Amidst the controversy over Julie Bishop’s Guardian interview earlier this week, many of the interesting facts about foreign policy under a putative Coalition government were lost.
Notably, the opposition’s shadow foreign affairs minister said that:
Our foreign policy assets - military, defence, economic, trade, diplomatic and foreign aid will be focused not exclusively but unambiguously on our region, and our focus will be on economic diplomacy.
This view of aligned “foreign policy assets” is an important one when it comes to a more strategic understanding of foreign aid in particular.
The federal budget this year was full of confusion and angst on aid issues. Foreign affairs minister Bob Carr proudly announced Australia’s largest aid budget ever at A$5.7 billion.
But he also confirmed that Australia will delay its commitment to reaching 0.5% of national income by another year to 2017/18 and continue to divert aid away from international programs in order to pay for domestic asylum seeker costs. Including the delay already announced in last year’s budget, the Australian Council for International Development (ACFID) stated this means a $6.5 billion cut from the aid commitment over five years.

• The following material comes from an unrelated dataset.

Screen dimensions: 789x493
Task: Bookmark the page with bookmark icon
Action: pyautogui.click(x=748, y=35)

The opposition have recommitted to increasing aid to 0.5% of national income, but without providing a timetable for this increase to take place.

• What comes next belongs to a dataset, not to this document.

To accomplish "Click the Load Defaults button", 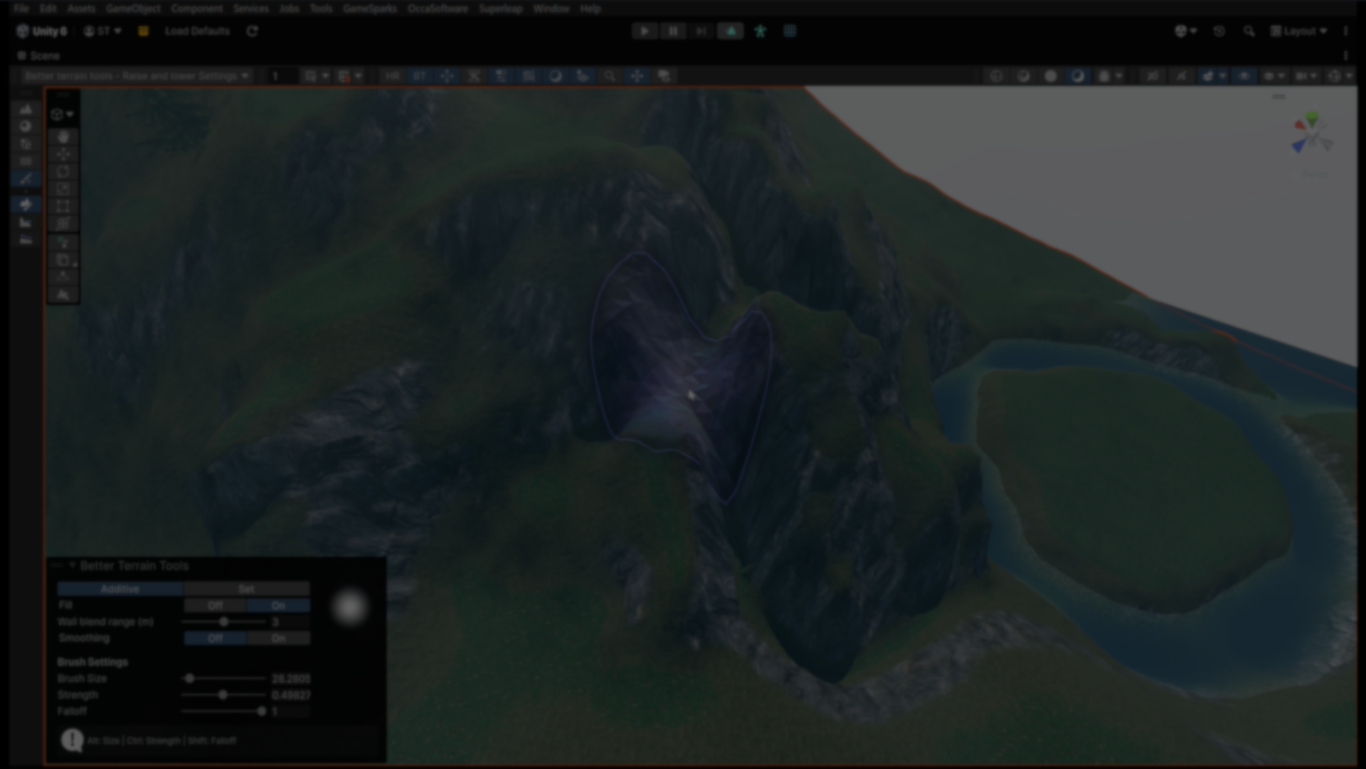I will pos(197,31).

Defence received a $1.2 billion increase, consistent with the new Defence White Paper. The White Paper stresses the importance of “regional engagement”, with bipartisan commitment to a 2% aspirational target.
Now the budget dust has settled, we can ask the sober question. What makes Australians secure within our region, in the Asian Century? As Hugh White asked in 2012, “how are we to align and prioritise a huge range of very diverse policy instruments – aid, diplomacy, armed force, policing, economic and trade policy, immigration policy, health policy, etc., with [a] huge range of security problems to create a coherent strategy linking one to the other?”
It is arguable that foreign aid and to a larger extent development policy, which includes not only Official Development Assistance but also people-to-people links, migration policy, trade policy and peacekeeping is a core part of our regional identity and a core component of our “soft power” in the Asian Century.
Australia consistently under-invests in its own soft power. As Harvard professor and former US diplomat Joseph Nye states:
In this new world of transnational threats and the information age, it is not just whose army wins, it’s whose story wins.
Australia has a great story to tell in the region as a partner in development; as a friend when humanitarian disasters strike, and as a leader when neighbours like the Solomon Islands and East Timor are in transition.
And yet, all this is thrown out the window whenever there is a tough domestic budget in a casual manner that no one would dream about adopting with regard to defence.
Think of aid and diplomacy as core to debates about our national security. The fundamental purpose of Australian aid is - and should remain - to help people overcome poverty. There may be a debate about emphasis but almost all commentators agree that the aid program is at least relevant to our national security.
Our aid program is focused on the eradication of poverty in our immediate neighbourhood. Poverty is a source of insecurity, and so our national interest is promoted by poverty reduction in the region, as well as other human security issues such as pandemics and climate change adaptation.
John Howard once argued that the building mosques to support moderate Indonesian Islamic schools helped to address terrorism. Although the evidence base for this proposition is slim, it probably cannot hurt.
NGOs often argue that focusing on Papua New Guinean education and health programs and constructing Afghani community buildings result in both enhanced opportunities for local communities as well as promoting Australia’s national interest. A win-win.
Should we go further? The Australian Strategic Policy Institute argued in a 2011 report, A Better Fit, that the government needed to explain the link between aid and national security much more clearly, and be more explicit and strategic about the “strategic investment” aspect of the aid program:
….our aid…strengthens our security by assisting friendly states that we believe are important to us.
Many NGOs object to interweaving aid and security in particular contexts with special mention to military-delivered aid in Afghanistan. The Australian Council for International Development, the peak body for development NGOs, argued in a 2011 report that the close identification of aid and security in Afghanistan was bad for both.
Aid that follows the fighting - the involvement of military forces in aid projects without development expertise - encroaching on the “independent and impartial space” for NGOs are all negative results for Australia in the long-term.
In the US, they talk about three equal pillars of national security – development, diplomacy and defence. Equal pillars. In the UK, when Clare Short was Secretary of State for International Development in prime minister Tony Blair’s government between 1997 and 2003, she had power to veto other government measures that would undermine the impact of the UK’s development policies. That is not being wished for Australia. Yet.
Settling for strategic use of soft power is a better solution, dependent on getting the respect soft power deserves at budget time.